C'est très bien de tout faire pour accomplir ses rêves, mais je n'ai pas aimé l'irresponsabilité totale dont il fait preuve. Avoir un enfant par accident, c'est déjà discutable. Mais en plus, ne pas vraiment s'en occuper, fuir sa vie, se détourner de son père... tout cela m'a déplu. Je m'attendais à le voir mûrir au cours de son voyage. Je me disais que ce voyage était quelque peu initiatique, que le héros finirait par comprendre certaines choses... Pour moi, il ne grandit pas vraiment. Il apprend à vivre avec la souffrance des départs (définitifs ou non) que la vie lui inflige. Son père évolue puisqu'il finit par le comprendre. Mais lui...
Parfois, ses réactions font sourire, car il a l'air d'une espèce d'ingénu parachuté dans notre époque. Seulement, c'est plus agaçant qu'amusant. J'ai eu envie de le secouer, de lui dire de sortir de sa bulle... On dirait qu'il vit à côté du monde et non dedans. Je pense que c'est son décalage, sa rêverie, sa fragilité, son ingénuité, et même son immaturité, qui charment ceux qui tombent amoureux de ce roman. En effet, le personnage a un certain charisme. J'y ai été absolument insensible, mais je comprends qu'il puisse toucher. C'est un personnage qui invite à croire en soi. C'est très bien, mais lui a la possibilité matérielle de poursuivre son rêve. Tout le monde ne l'a pas. Je trouve un peu dommage qu'il n'ait pas eu à se battre davantage pour son rêve, ce qui l'aurait peut-être mûri. On me dira qu'il finit par avoir une grosse responsabilité, et que cela le fera mûrir... C'est vrai. Il commence à évoluer à partir du moment où il accepte cette responsabilité, mais l'évolution n'est pas flagrante. Elle débute avec cette acceptation.

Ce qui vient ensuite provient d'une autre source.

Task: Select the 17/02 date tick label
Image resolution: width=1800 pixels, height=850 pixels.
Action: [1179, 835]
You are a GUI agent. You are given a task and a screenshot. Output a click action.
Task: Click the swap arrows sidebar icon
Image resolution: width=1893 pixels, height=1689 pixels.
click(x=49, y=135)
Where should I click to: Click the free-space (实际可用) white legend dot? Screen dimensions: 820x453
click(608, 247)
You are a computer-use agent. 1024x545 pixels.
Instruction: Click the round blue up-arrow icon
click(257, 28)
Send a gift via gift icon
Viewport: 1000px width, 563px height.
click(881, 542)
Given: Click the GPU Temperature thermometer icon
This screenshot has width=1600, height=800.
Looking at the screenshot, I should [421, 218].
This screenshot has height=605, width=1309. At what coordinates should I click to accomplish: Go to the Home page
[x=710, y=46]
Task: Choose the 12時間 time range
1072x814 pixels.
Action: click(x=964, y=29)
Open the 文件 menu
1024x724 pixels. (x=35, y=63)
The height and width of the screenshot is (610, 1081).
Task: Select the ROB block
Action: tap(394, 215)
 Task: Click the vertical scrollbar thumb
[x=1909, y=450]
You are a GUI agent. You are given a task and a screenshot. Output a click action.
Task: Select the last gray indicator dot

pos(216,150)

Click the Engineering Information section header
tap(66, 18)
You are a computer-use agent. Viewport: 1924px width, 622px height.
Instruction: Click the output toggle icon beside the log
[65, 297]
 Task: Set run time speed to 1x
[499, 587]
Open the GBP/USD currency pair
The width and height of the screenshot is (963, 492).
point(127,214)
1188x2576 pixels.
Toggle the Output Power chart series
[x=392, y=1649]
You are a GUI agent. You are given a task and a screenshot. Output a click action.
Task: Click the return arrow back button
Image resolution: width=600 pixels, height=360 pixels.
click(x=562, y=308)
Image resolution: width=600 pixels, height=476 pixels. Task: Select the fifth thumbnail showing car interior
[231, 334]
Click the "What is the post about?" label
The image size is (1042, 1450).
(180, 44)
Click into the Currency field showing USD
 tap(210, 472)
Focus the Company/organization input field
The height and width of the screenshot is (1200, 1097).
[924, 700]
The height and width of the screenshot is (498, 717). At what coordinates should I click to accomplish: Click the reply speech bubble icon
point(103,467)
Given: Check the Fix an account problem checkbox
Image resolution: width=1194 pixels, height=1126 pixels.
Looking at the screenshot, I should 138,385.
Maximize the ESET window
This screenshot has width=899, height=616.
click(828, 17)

Quant à l'histoire, il ne se passe pas grand-chose. En général, cela ne me dérange pas. Ici, j'ai été gênée parce que le lecteur se retrouve dans une espèce de huis clos avec le personnage, et pour moi qui ne l'appréciais pas, cela a été éprouvant. D'habitude, j'aime bien lire les petits détails d'un moment de la vie d'un personnage, et quand il ne se passe rien, mais qu'il y a une ambiance, et que les personnages sont sympathiques, cela me convient.

J'ai apprécié les parents du narrateur. Le père est touchant: il dispense une affection maladroite, mais sincère. Il veut ce qu'il y a de mieux pour ses fils, il veut garder vivante l'image de sa femme...
La mère était, elle aussi, une rêveuse. Elle s'entendait très bien avec le héros. Il me semble, pourtant, qu'elle n'avait que le côtés positifs de cette propension à la rêverie. La façon dont elle agit à la fin m'a émue. Elle prouve que l'amour est capable de nous faire accomplir l'impossible. En outre, sa délicatesse, sa préoccupation pour les siens jusqu'au bout font d'elle un être à part.
Le lecteur a d'autres aperçus d'elle, notamment à travers ses recettes et son amour des fleurs. Les recettes font sourire, car elles sont un peu loufoques, et nous montrent cette femme comme une magicienne. Quoi qu'elle fasse (soupe de cacao), quels que soient les ingrédients dont elle se serve (des pruneaux dans la soupe de poisson), et quelles que soient les doses (elle ne les a pas notées sur son cahier), ce sera toujours délicieux. C'est elle que l'on regrette d'avoir manquée, c'est sa fantaisie que l'on aurait voulu rencontrer au détour de ces pages, c'est avec elle qu'on aurait aimé cuisiner, rire, et peut-être même aimer les fleurs.

Je n'aime pas du tout les fleurs. Je me suis donc un peu ennuyée lorsque le narrateur en parlait, et détaillait certains de ses travaux. Cependant, j'ai la sensation qu'un personnage que j'aurais apprécié aurait bien mieux fait passer cela pour moi.

La version audio que j'ai entendue a été enregistrée par Guillaume Ravoire. Ce livre m'a été offert par les éditions Thélème.
Je ne connaissais pas du tout ce comédien. Sa voix est douce, agréable, empreinte de sérénité. Sa lecture est fluide. Il ne surjoue pas, et n'est pas monotone. Malgré mon aversion pour le personnage, je pense que le lecteur a réussi à entrer dans sa peau, et à interpréter le livre comme il le fallait.